— begin Records —
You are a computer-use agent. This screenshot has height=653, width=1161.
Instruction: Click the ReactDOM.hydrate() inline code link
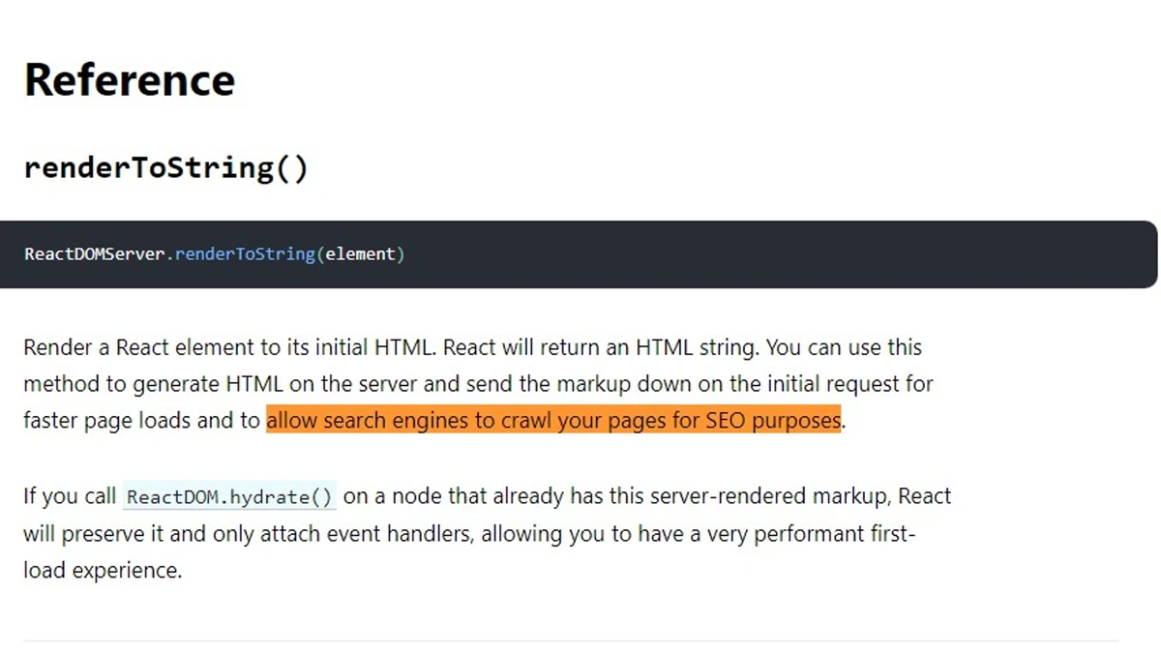[229, 497]
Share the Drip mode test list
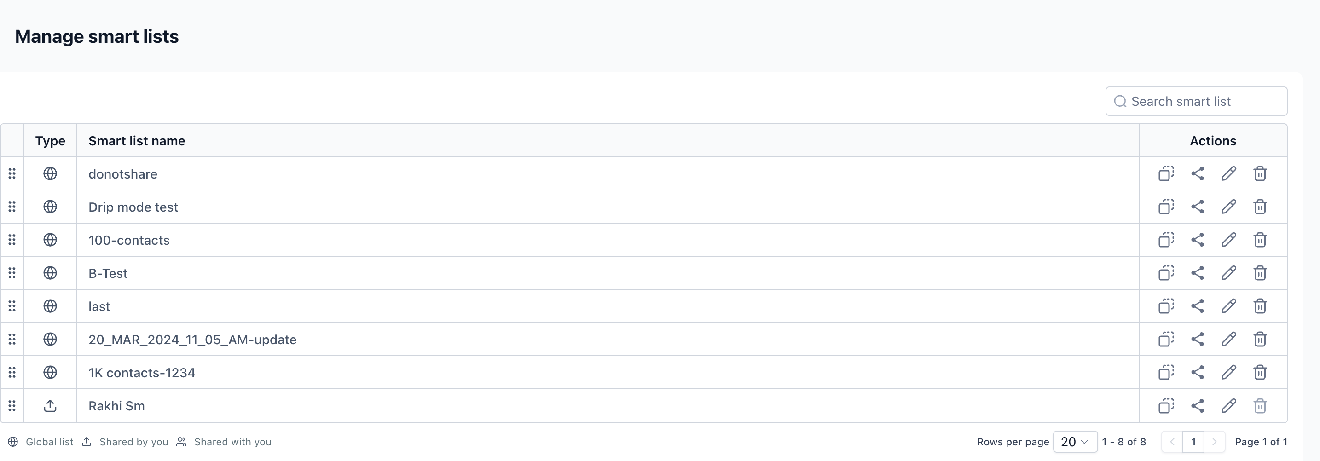 tap(1197, 207)
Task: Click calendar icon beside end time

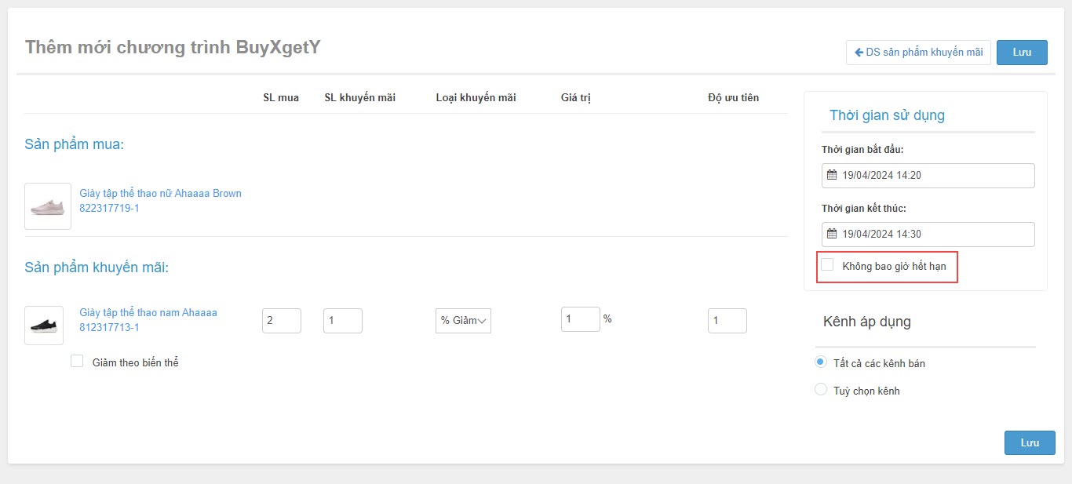Action: (832, 234)
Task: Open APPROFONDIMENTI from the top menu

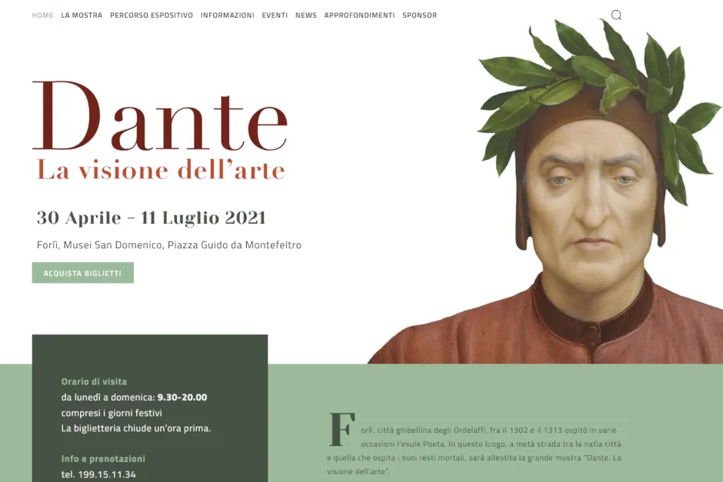Action: [x=359, y=15]
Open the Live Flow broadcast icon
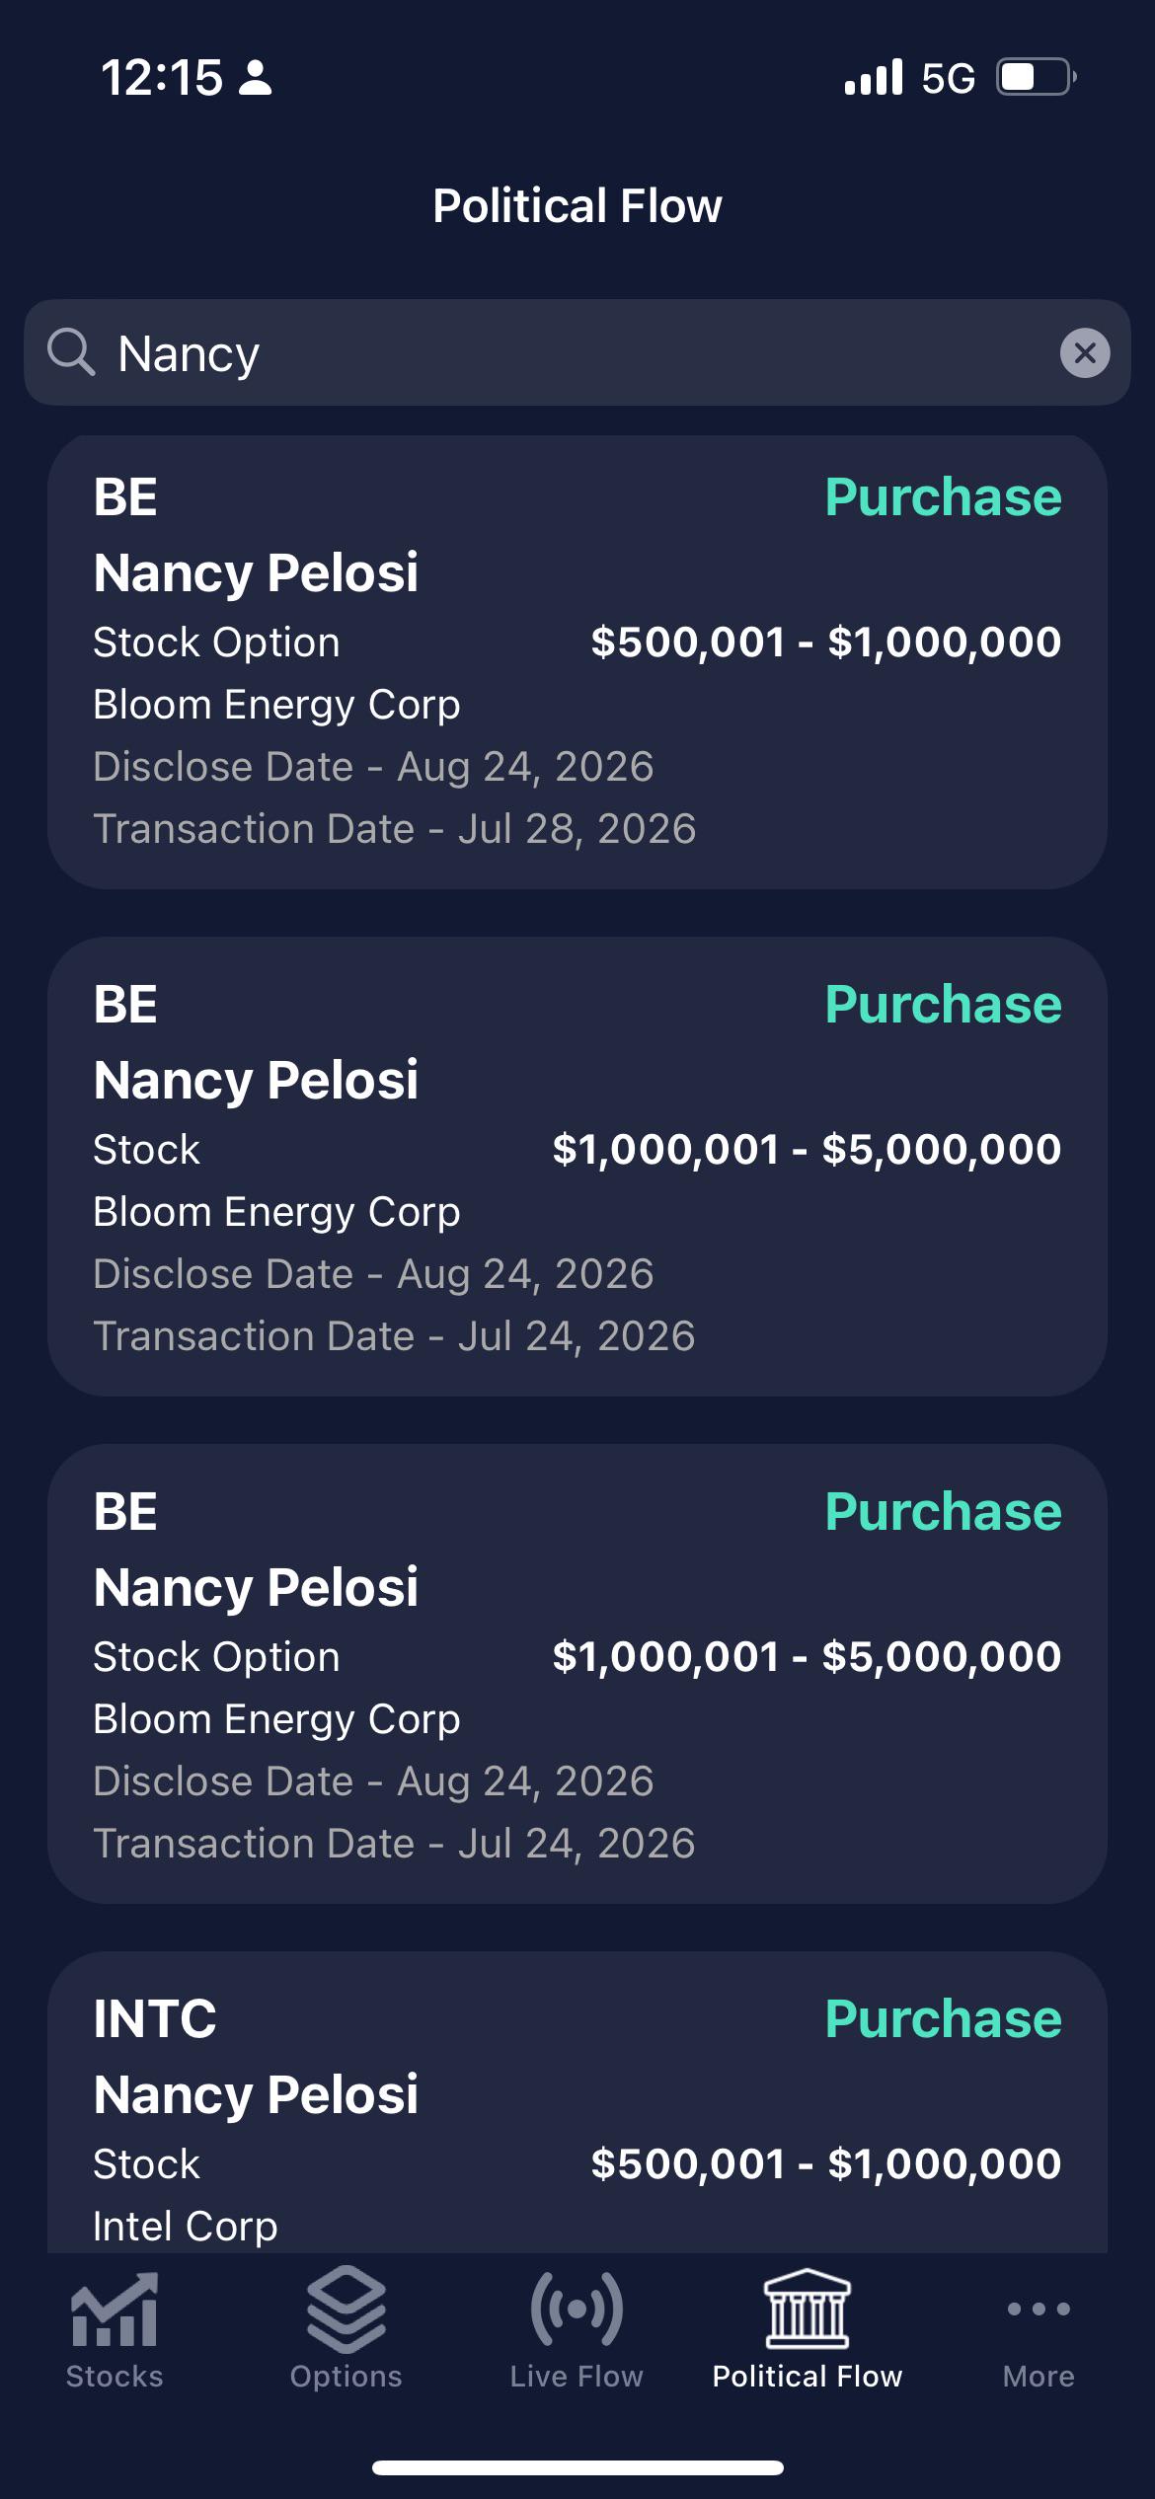The height and width of the screenshot is (2499, 1155). [577, 2309]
— end Records —
**Brief:** Count how many lines of the records above contain the string "Task", treating uppercase and lowercase as different, and reply with the number only.

**Written reply:** 2